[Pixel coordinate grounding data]
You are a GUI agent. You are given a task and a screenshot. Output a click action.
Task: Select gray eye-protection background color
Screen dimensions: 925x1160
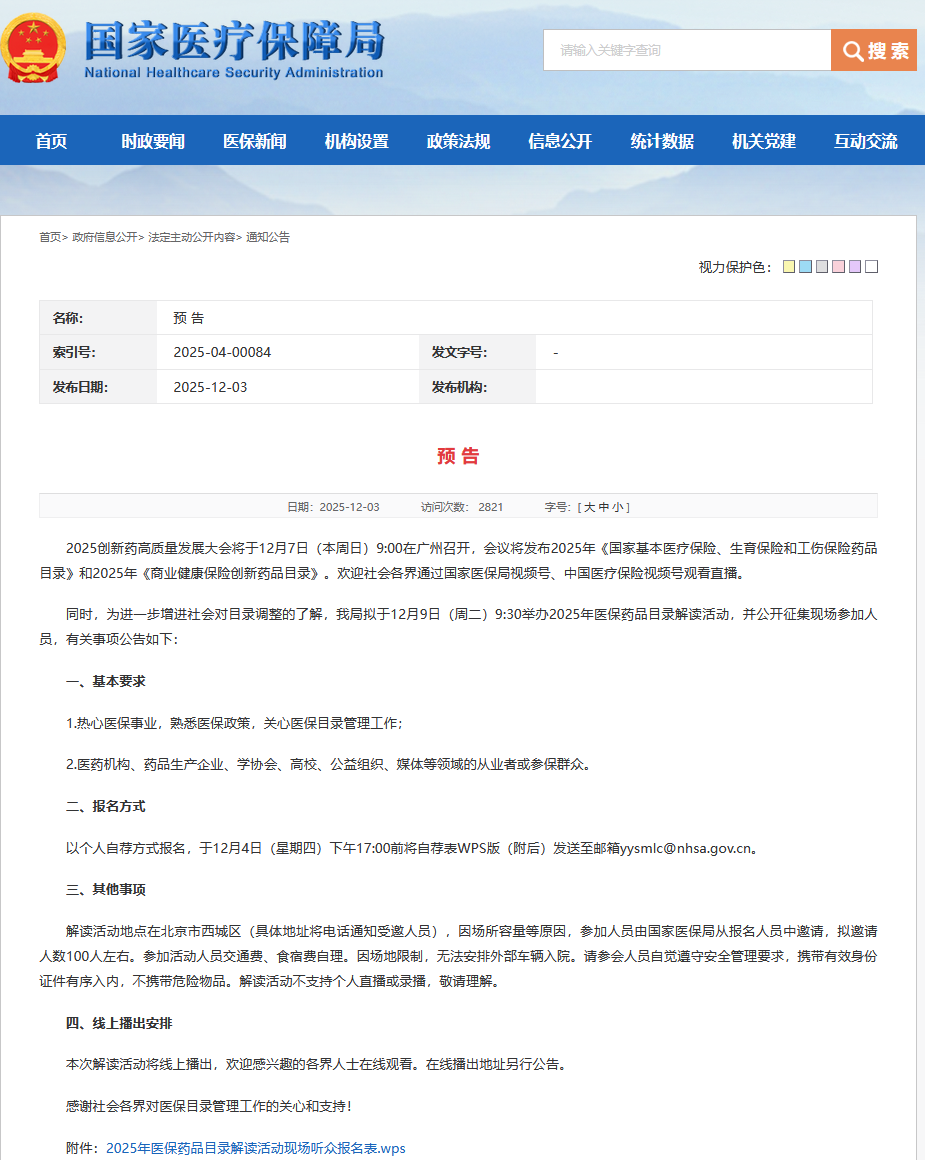pos(822,267)
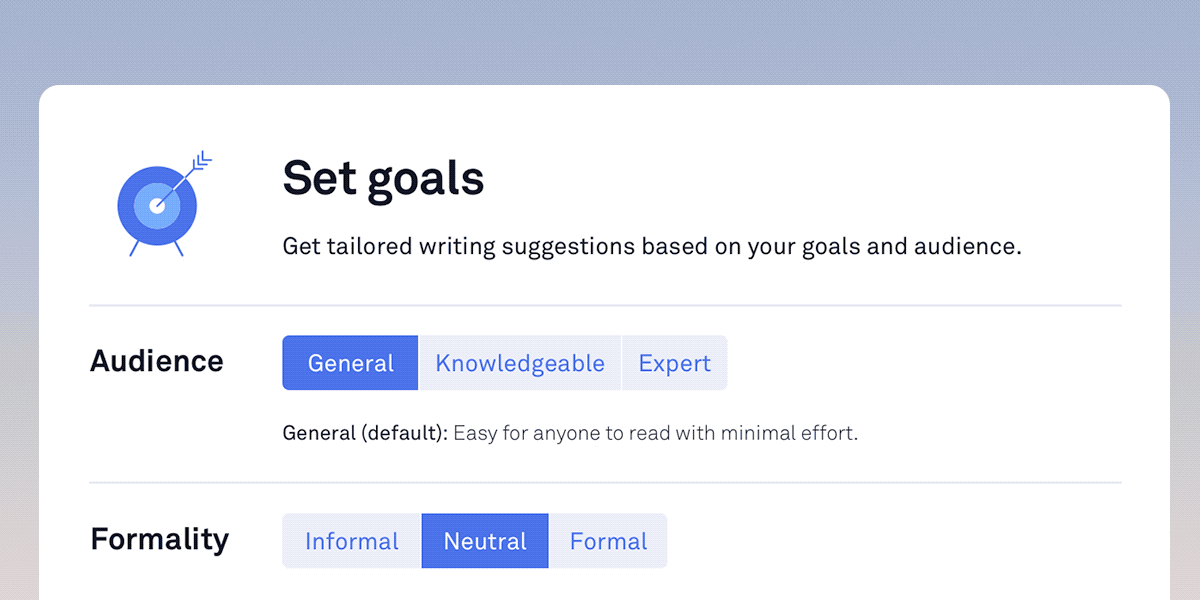The width and height of the screenshot is (1200, 600).
Task: Click the left leg of the target stand
Action: [x=134, y=247]
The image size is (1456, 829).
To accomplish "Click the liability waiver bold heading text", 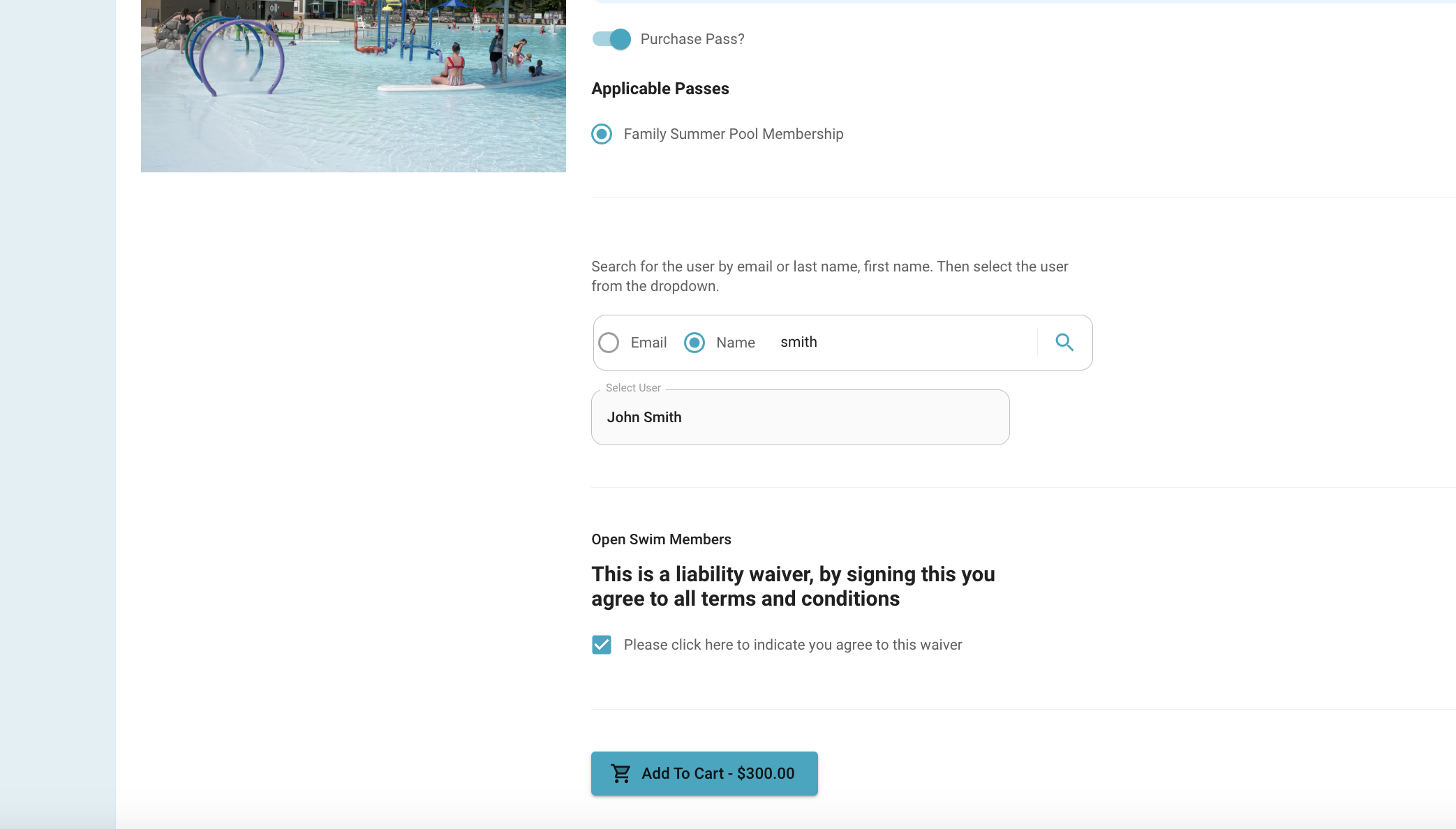I will [x=793, y=586].
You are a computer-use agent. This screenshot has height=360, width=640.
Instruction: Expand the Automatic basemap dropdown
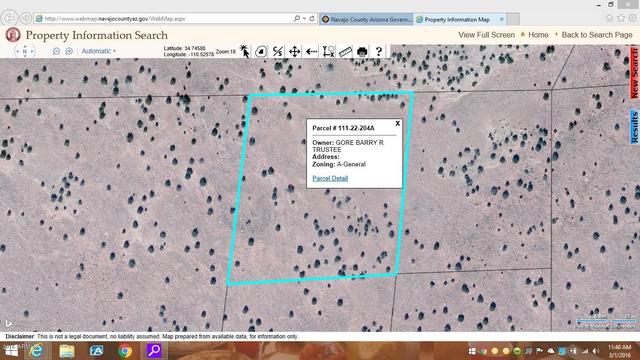pos(98,51)
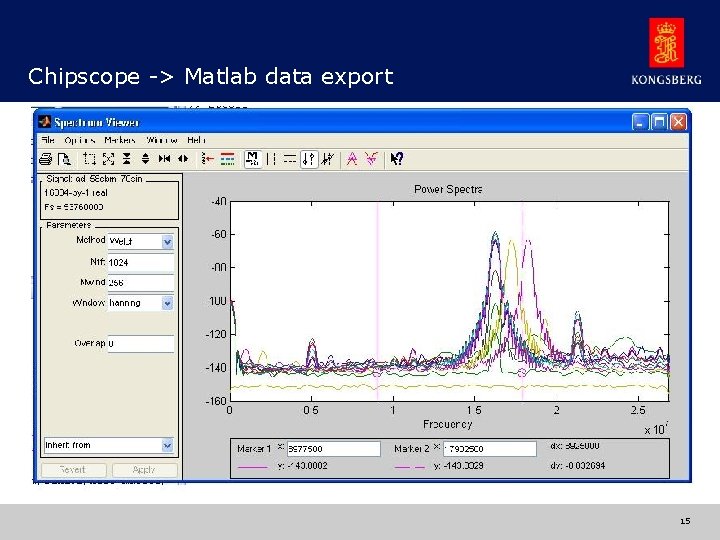Click the zoom out X icon
Screen dimensions: 720x540
coord(183,159)
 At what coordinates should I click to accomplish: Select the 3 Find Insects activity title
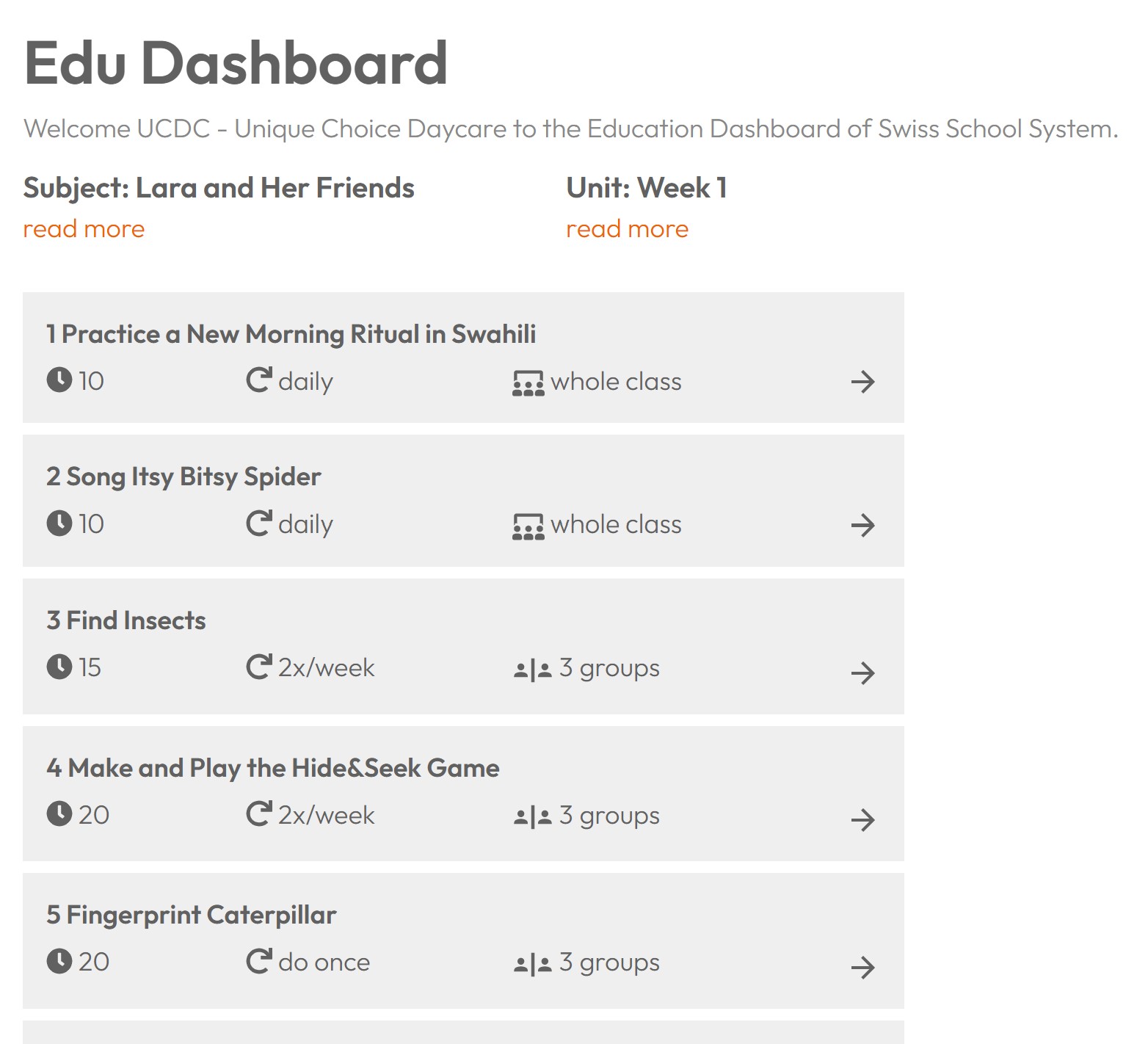pos(126,620)
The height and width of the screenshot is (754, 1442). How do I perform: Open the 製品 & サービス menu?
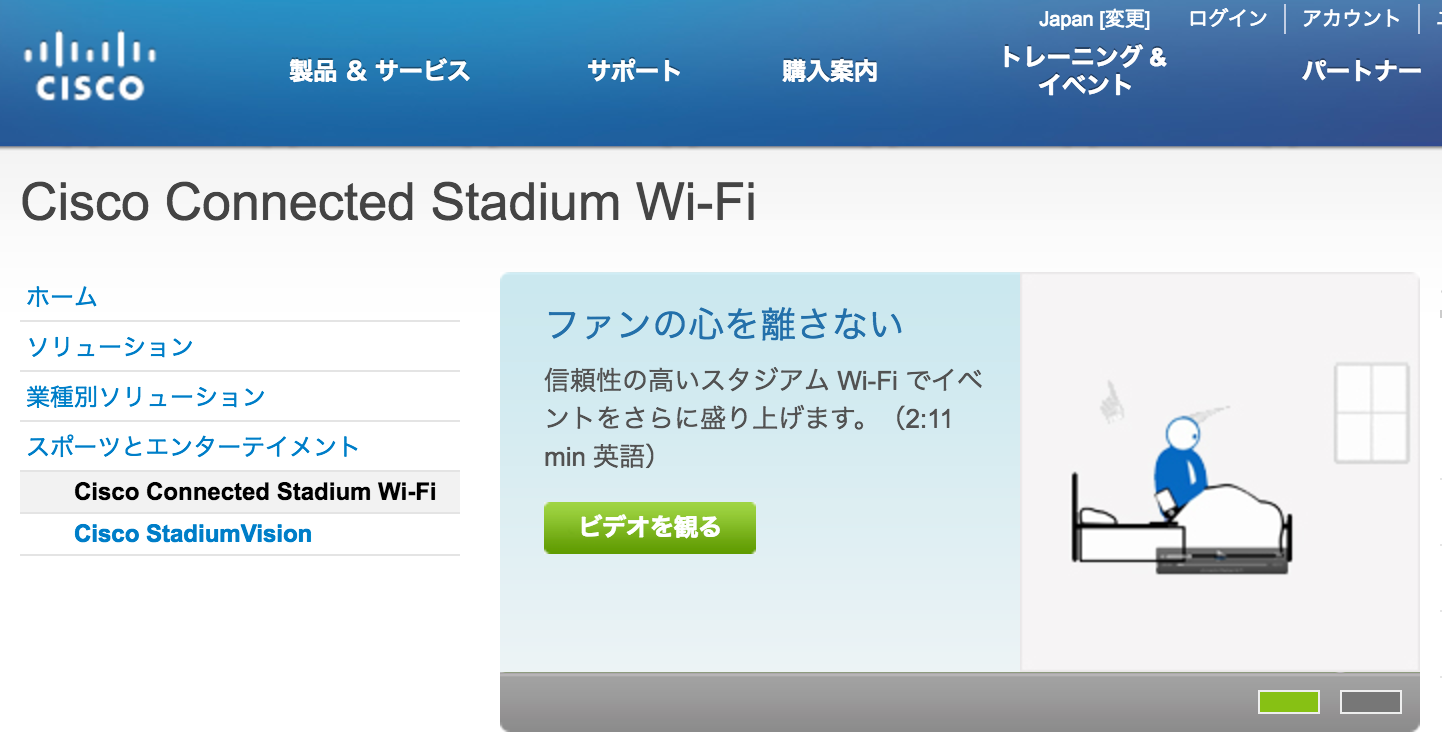(x=377, y=70)
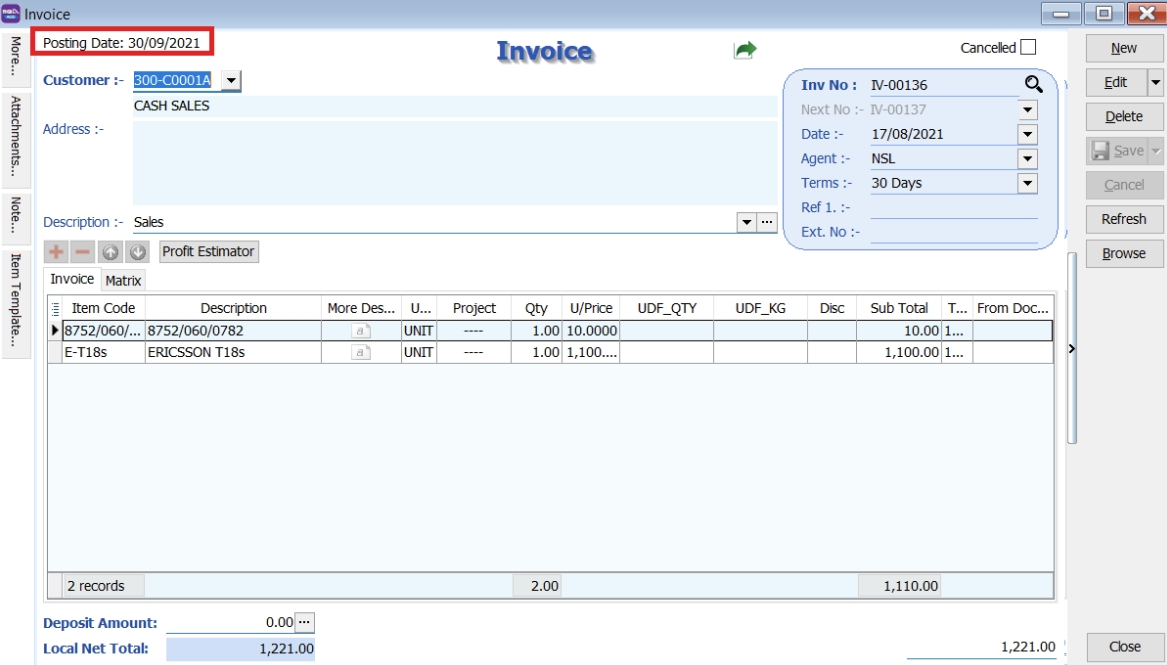
Task: Click the magnifier search icon beside Inv No
Action: (x=1033, y=85)
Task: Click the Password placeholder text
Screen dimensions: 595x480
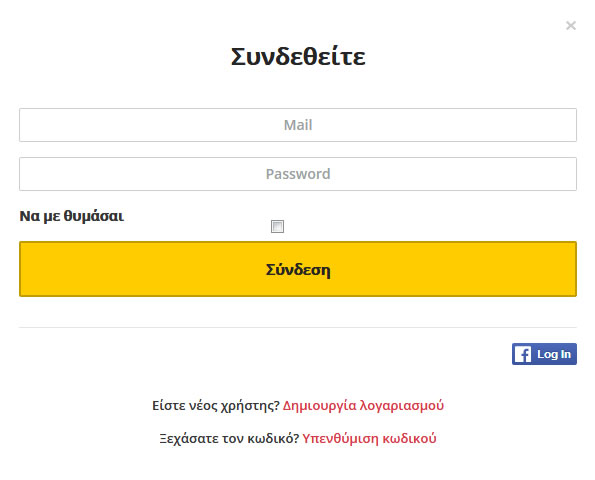Action: tap(298, 174)
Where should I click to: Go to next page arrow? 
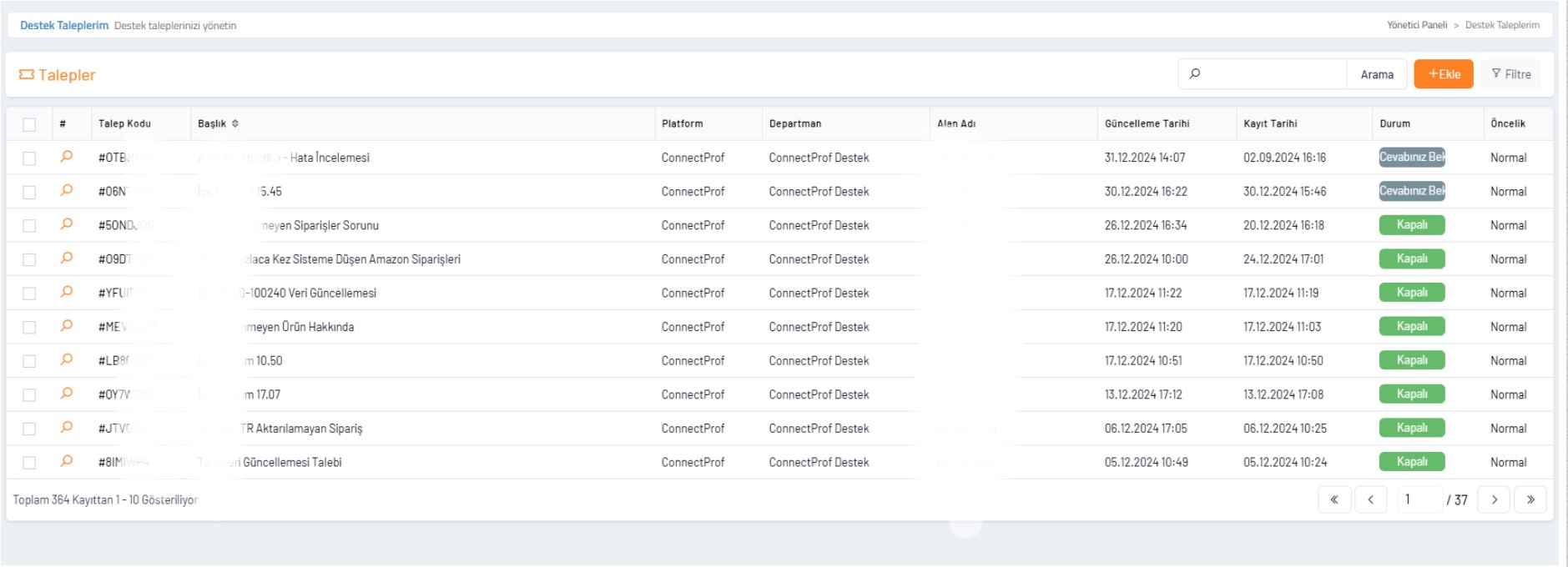(x=1494, y=499)
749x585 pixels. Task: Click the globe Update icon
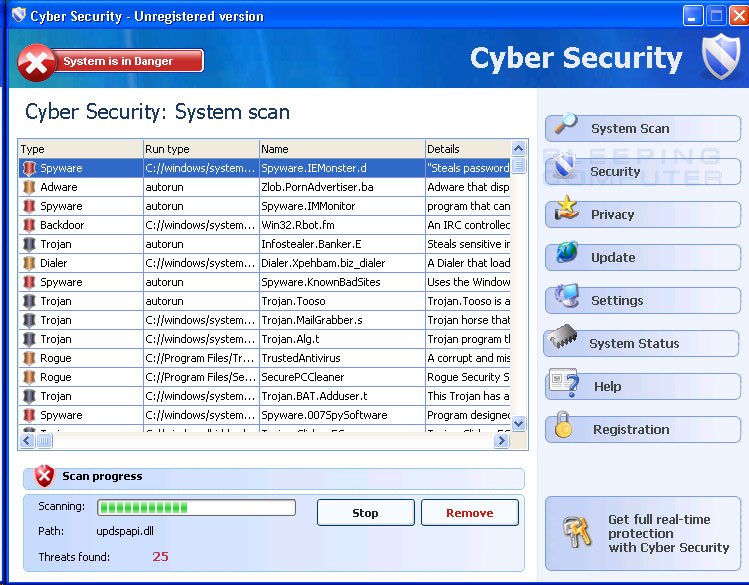566,254
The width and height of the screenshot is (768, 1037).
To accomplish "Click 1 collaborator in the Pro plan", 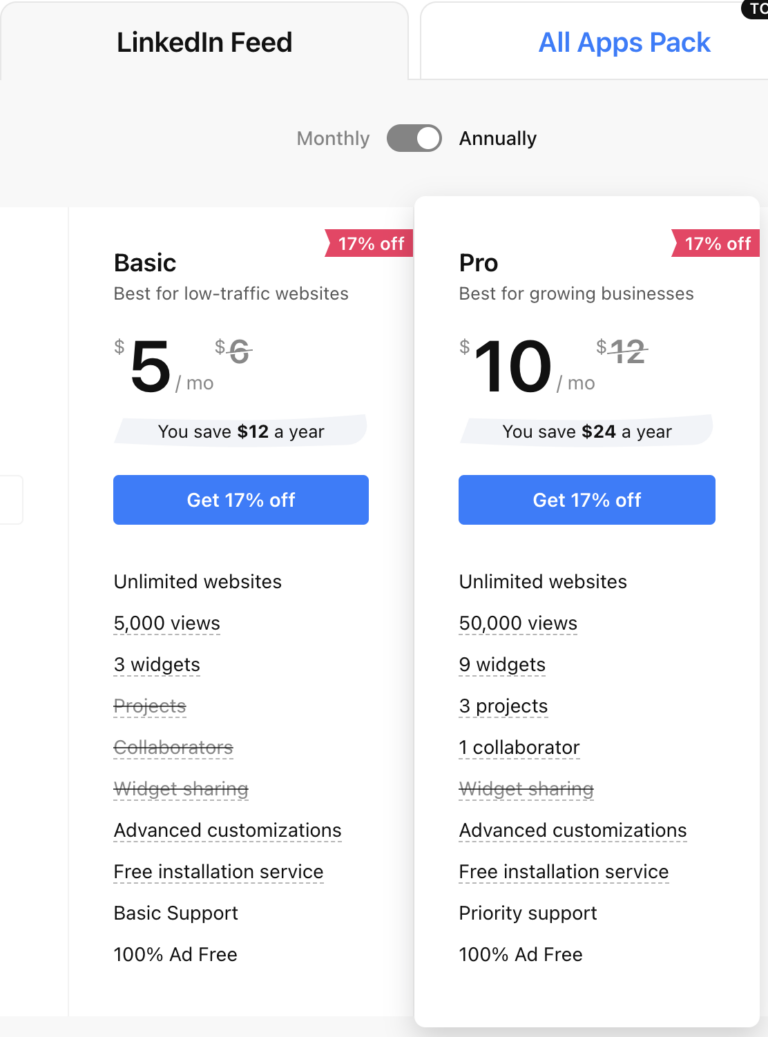I will (x=519, y=748).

§ **Task prompt**:
Give only a number, namely how many lines in the entries above hold the word "agent".

§ **Solution for this exercise**:
2